Below is a listing. Set down exactly the lines from the one containing "Where should I click to: Expand" through the one containing "Given: Close the", both ends included, and leave out the rest.

● Supplied material
▼
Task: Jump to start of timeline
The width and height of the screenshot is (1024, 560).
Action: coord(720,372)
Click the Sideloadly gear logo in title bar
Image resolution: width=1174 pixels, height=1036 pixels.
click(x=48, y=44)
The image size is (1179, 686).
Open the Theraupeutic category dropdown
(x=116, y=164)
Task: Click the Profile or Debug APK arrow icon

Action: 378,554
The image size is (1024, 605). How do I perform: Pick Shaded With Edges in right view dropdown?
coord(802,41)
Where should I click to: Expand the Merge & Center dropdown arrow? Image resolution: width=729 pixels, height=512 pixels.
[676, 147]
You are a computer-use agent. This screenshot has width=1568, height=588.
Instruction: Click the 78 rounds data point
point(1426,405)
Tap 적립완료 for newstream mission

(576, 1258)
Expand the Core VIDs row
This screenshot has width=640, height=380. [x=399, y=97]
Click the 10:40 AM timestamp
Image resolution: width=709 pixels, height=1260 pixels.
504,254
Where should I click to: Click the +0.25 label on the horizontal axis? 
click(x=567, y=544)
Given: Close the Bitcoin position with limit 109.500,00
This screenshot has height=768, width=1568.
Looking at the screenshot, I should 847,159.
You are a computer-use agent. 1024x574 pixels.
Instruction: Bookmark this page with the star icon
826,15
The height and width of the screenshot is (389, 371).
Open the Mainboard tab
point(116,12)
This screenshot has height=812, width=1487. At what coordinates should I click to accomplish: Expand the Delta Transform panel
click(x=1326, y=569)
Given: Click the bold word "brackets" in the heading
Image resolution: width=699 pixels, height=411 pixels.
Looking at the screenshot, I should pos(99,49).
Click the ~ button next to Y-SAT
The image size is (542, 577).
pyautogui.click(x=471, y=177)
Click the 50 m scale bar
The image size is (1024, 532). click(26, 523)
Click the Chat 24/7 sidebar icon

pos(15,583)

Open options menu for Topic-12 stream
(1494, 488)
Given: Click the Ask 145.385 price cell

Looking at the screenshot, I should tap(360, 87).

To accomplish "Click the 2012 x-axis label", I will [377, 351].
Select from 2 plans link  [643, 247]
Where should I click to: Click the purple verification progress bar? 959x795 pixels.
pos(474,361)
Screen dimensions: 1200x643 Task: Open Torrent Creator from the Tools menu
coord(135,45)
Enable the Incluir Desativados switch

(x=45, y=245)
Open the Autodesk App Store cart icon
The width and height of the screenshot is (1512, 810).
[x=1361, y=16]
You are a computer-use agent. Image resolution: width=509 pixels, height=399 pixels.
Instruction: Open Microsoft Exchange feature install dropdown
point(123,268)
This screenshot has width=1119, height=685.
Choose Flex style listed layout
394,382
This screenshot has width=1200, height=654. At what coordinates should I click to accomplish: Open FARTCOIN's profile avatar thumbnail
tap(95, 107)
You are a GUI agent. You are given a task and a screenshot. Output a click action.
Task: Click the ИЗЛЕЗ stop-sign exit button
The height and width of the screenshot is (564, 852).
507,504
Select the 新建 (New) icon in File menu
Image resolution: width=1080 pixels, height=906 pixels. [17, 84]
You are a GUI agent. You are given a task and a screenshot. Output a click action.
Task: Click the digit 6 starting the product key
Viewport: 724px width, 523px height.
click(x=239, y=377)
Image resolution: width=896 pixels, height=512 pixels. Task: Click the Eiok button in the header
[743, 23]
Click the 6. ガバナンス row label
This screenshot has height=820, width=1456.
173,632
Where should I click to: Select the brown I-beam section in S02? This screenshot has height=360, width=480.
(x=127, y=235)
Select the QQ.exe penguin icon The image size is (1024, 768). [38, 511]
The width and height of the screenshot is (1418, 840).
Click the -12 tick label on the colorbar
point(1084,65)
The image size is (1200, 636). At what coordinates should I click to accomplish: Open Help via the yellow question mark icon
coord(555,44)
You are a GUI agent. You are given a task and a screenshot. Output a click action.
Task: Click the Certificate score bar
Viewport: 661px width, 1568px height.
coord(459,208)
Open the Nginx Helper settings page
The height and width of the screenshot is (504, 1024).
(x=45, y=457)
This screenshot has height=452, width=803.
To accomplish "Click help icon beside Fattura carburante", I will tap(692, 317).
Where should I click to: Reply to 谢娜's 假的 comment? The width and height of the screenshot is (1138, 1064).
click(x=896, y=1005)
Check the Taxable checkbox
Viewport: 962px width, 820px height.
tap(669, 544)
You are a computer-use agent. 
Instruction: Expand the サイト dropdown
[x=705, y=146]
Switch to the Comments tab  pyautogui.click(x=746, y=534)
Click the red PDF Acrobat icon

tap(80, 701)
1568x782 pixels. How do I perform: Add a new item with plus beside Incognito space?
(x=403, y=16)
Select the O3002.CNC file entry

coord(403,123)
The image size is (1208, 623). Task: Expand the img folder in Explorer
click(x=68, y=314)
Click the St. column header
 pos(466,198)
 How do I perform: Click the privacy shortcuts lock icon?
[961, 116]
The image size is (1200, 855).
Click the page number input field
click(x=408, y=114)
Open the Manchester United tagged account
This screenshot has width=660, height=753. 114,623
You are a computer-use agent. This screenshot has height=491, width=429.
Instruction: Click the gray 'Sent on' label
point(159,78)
▲
● Answer area
Where should I click to: Expand the Merge & Center dropdown arrow? Image resolution: width=729 pixels, height=512 pixels.
[676, 147]
You are a computer-use agent. This screenshot has width=1568, height=588.
Instruction: Click the 78 rounds data point
point(1426,405)
Tap 적립완료 for newstream mission

(576, 1258)
Expand the Core VIDs row
This screenshot has width=640, height=380. [x=399, y=97]
Click the 10:40 AM timestamp
Image resolution: width=709 pixels, height=1260 pixels.
504,254
Where should I click to: Click the +0.25 label on the horizontal axis? 
click(x=567, y=544)
Given: Close the Bitcoin position with limit 109.500,00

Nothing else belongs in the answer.